[Stored records]
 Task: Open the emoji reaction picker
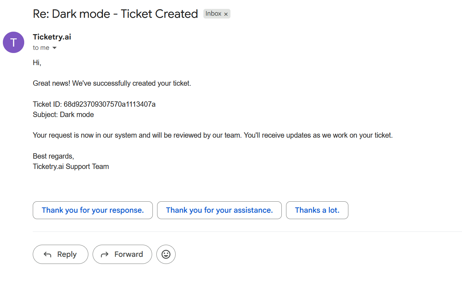(166, 254)
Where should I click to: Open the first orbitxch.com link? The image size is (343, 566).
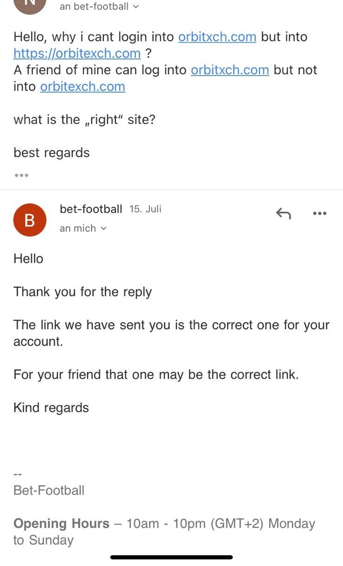tap(217, 37)
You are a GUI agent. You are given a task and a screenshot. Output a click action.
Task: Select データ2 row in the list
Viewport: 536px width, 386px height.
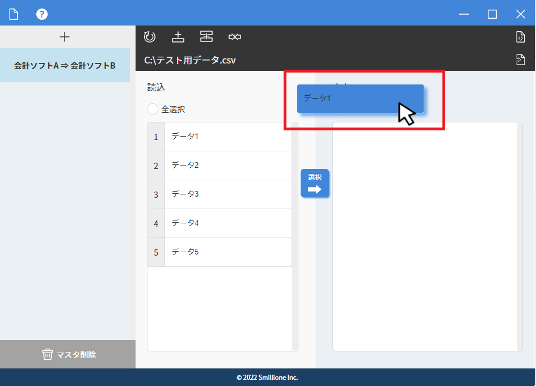click(227, 166)
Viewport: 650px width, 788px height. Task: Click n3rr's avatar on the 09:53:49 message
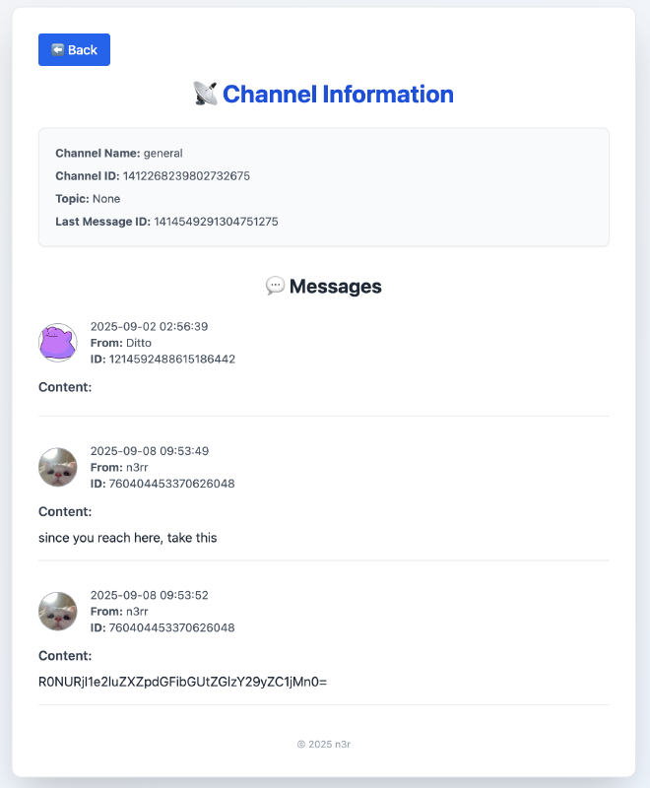57,467
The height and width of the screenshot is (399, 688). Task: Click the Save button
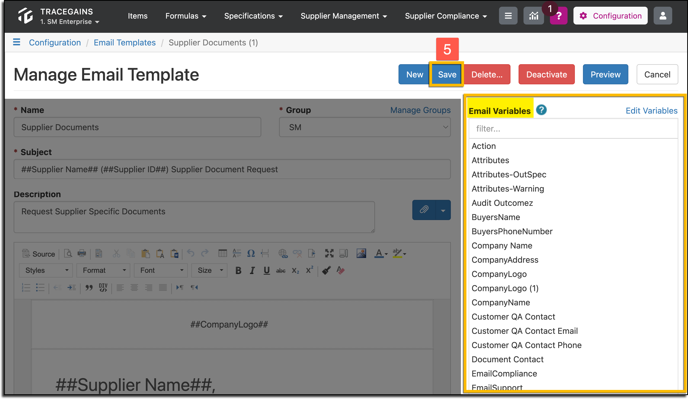[x=447, y=74]

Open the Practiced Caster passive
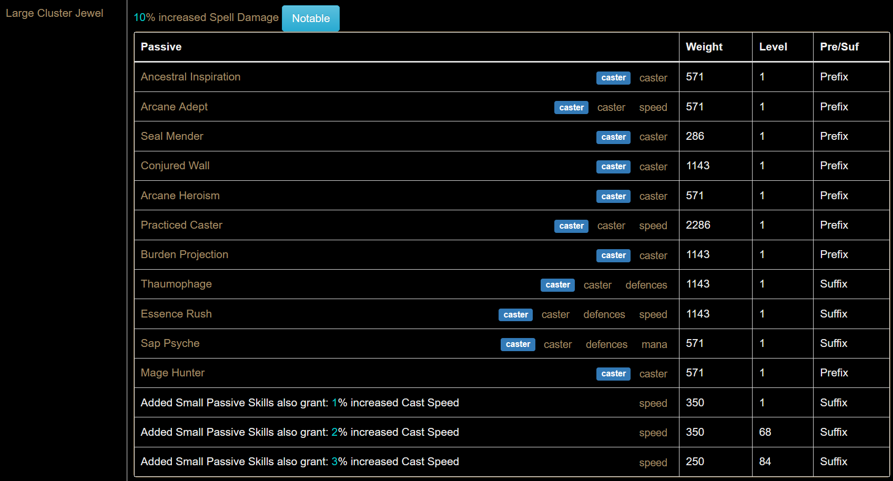tap(181, 225)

**EXERCISE BRIEF:** When you reach the line that contains "Viewport: 650px width, 788px", start reproducing, and continue word for word to the end of the records; skip all pictures.

**RESPONSE BOX:**
Viewport: 650px width, 788px height. Task: Click n3rr's avatar on the 09:53:49 message
57,467
The height and width of the screenshot is (399, 688). Task: Click the Save button
[x=447, y=74]

Open the Practiced Caster passive
tap(181, 225)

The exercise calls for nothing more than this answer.